While the punitive action by the U.S. will affect as much as $34.7 million in Bangladeshi imports into the U.S. under GSP, the hit to Bangladesh’s economy was considered modest, since the country’s largest export — apparel — is not covered by the U.S. trade preference program and remains unaffected.

The European Union’s GSP program covers apparel and were the trading bloc to suspend or withdraw benefits to Bangladesh, the impact on its economy would be significantly greater.

“We only act if the [International Labor Organization] determines that a serious and systematic violation of core labor conventions exists,” said a spokeswoman for the EU delegation to the U.S. “This ensures that we lend our maximum support to the ILO process, and that we act in full respect of our [World Trade Organization] commitment to avoid discrimination. The ILO will monitor progress especially throughout 2014 and we will follow this process closely.”

The spokeswoman also noted that the EU would only consider withdrawing GSP in line with international law and “only if this would help rather than harm.”

Since the EU GSP program covers apparel, “a decision to withdraw [benefits to Bangladesh] may generate hardship for literally millions,” she said.

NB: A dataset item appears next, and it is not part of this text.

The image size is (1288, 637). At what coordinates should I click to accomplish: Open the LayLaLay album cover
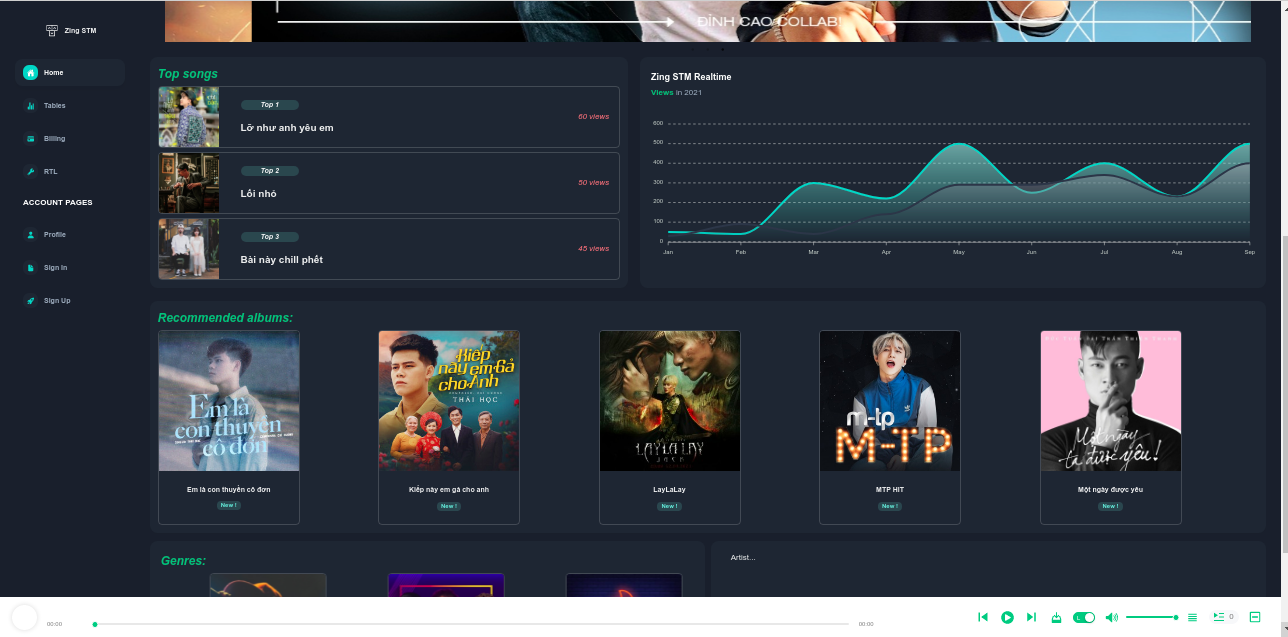[669, 400]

Imports of goods from Bangladesh to the U.S. totaled $4.9 billion in 2012, according to USTR. The four largest import categories from Bangladesh were woven apparel ($3.3 billion), knit apparel ($1 billion), miscellaneous textile products ($178 million) and headgear ($115 million).

In 2012, the total value of imports that entered the U.S. duty-free under GSP was $19.9 billion, including $34.7 million from Bangladesh. Top GSP imports from Bangladesh in 2012 included tobacco, sports equipment, porcelain china and plastic products.

Asked on a conference call with reporters if the action taken by the U.S. was primarily “symbolic,” in light of the fact that GSP does not cover apparel, Froman said: “While GSP covers only a small portion of U.S. imports from Bangladesh, we think the issue of GSP eligibility has greater impact than the number themselves, given the public attention the GSP review has received in Bangladesh and the importance the government of Bangladesh attributes to it.”

Gary Hufbauer, senior fellow at the Peterson Institute for International Economics, called the U.S. action “exceptional.”

“It’s a foreign policy tool and a sanction and it is modestly punitive,” Hufbauer said. “For the manufacturers affected by this, it is the difference between getting their products into the U.S. market or not. It could be that other countries that have GSP programs, and most of the advanced countries do, [would take similar action] and that would take away a big portion of Bangladesh’s exports. Then you are talking real numbers and I would think that would be a concern to Bangladesh.”

Julia Hughes, president of the U.S. Association of Importers of Textiles & Apparel, said the action by the U.S. is “an effort to send a message that Bangladesh needs to take quick action to improve workers’ rights in Bangladesh,” but she didn’t believe the suspension of benefits would put a chill on new apparel business there.

“All apparel companies are well aware of the issues in Bangladesh and are already very active in responding, whether it is the IndustriaALL [fire and building safety accord] or the one being developed here in the U.S.,” Hughes said. “There is no question that everyone is well aware that there are concerns by the U.S. government of some shortcomings in Bangladesh.”

Richard Trumka, president of the AFL-CIO, which filed the original petition against Bangladesh in 2007 to have the country’s GSP benefits withdrawn, said: “The decision to suspend trade benefits sends an important message to our trading partners. Countries that benefit from preferential trade programs must comply with their terms. Countries that tolerate dangerous and even deadly working conditions and deny basic workers’ rights, especially the right to freedom of association, will risk losing preferential access to the U.S. market.”